+++ Data +++

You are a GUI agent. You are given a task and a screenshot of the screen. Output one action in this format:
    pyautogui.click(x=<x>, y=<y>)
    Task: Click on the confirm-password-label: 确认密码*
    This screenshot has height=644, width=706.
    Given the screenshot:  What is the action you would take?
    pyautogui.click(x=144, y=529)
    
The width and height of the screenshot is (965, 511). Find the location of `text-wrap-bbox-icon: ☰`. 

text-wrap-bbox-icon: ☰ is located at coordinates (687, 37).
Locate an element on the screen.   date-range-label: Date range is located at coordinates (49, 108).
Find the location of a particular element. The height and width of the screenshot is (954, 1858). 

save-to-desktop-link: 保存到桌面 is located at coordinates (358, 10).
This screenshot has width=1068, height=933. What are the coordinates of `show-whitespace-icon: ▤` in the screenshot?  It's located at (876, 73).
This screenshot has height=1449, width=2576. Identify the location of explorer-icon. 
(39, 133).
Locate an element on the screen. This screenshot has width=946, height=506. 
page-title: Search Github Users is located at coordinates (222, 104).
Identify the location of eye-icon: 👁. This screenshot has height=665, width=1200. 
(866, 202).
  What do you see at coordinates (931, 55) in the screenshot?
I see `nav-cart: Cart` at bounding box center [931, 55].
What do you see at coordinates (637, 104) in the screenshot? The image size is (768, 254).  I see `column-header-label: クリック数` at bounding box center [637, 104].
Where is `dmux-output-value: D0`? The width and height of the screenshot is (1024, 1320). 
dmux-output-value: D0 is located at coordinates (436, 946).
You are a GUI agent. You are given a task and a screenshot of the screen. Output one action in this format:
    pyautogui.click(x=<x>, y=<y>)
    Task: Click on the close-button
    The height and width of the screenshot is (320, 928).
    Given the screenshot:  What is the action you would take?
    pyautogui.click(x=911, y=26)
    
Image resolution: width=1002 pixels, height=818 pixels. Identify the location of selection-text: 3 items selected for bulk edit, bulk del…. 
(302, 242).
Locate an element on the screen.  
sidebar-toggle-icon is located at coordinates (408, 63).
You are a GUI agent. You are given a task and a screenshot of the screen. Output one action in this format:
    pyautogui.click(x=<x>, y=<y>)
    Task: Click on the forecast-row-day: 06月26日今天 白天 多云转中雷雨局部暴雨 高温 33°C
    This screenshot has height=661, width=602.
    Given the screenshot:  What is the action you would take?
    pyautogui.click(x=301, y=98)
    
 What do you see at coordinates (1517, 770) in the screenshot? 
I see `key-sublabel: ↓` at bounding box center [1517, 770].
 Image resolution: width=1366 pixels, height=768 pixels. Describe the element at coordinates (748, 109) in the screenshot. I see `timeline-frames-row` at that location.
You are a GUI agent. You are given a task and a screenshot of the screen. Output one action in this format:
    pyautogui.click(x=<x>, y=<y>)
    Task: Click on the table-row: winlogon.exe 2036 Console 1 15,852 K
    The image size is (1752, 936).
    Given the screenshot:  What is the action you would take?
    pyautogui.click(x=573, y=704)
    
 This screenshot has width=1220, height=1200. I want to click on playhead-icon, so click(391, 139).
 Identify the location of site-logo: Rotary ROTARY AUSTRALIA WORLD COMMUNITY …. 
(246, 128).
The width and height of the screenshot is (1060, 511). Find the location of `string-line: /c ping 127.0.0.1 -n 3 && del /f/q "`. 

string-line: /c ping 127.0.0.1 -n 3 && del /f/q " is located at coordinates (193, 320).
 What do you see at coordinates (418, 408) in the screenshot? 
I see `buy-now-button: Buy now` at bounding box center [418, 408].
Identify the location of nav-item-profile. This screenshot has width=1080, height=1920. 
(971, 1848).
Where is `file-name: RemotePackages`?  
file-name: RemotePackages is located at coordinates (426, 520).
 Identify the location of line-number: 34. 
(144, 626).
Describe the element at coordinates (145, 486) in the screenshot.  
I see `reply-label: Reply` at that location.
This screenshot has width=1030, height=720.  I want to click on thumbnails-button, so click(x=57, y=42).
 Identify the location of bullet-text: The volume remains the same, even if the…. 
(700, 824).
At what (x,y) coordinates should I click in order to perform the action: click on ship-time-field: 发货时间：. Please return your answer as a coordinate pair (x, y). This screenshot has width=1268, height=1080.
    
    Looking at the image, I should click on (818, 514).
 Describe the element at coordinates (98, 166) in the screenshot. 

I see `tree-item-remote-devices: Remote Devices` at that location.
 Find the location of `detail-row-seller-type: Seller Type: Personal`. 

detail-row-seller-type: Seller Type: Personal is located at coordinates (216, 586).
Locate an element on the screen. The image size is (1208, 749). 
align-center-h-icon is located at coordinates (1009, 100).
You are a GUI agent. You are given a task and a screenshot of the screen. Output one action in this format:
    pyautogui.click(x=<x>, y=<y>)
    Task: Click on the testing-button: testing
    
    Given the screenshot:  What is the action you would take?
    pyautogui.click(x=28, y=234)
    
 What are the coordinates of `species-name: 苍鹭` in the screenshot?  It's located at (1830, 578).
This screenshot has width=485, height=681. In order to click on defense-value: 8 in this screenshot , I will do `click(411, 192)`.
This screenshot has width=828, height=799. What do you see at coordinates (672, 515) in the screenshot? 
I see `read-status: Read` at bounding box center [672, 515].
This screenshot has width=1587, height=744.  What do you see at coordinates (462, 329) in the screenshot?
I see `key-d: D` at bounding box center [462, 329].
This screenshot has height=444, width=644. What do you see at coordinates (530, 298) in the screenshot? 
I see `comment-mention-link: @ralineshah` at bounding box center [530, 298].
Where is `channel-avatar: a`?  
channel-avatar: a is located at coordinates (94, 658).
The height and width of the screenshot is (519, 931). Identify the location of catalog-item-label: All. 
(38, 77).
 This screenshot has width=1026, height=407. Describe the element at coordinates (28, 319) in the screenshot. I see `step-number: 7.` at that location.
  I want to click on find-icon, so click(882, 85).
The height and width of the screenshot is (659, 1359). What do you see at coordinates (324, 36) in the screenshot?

+++

> _Task statement_:
Render the records above, from the start through the line that contains "coordinates (49, 108).", as a Markdown table with a Row column numbering each line and a Line column holding its text, leaving out blank lines.

> _Exercise result_:
| Row | Line |
|---|---|
| 1 | You are a GUI agent. You are given a task and a screenshot of the screen. Output one action in this format: |
| 2 |     pyautogui.click(x=<x>, y=<y>) |
| 3 |     Task: Click on the confirm-password-label: 确认密码* |
| 4 |     This screenshot has height=644, width=706. |
| 5 |     Given the screenshot:  What is the action you would take? |
| 6 |     pyautogui.click(x=144, y=529) |
| 7 | The width and height of the screenshot is (965, 511). Find the location of `text-wrap-bbox-icon: ☰`.  |
| 8 | text-wrap-bbox-icon: ☰ is located at coordinates (687, 37). |
| 9 | Locate an element on the screen.   date-range-label: Date range is located at coordinates (49, 108). |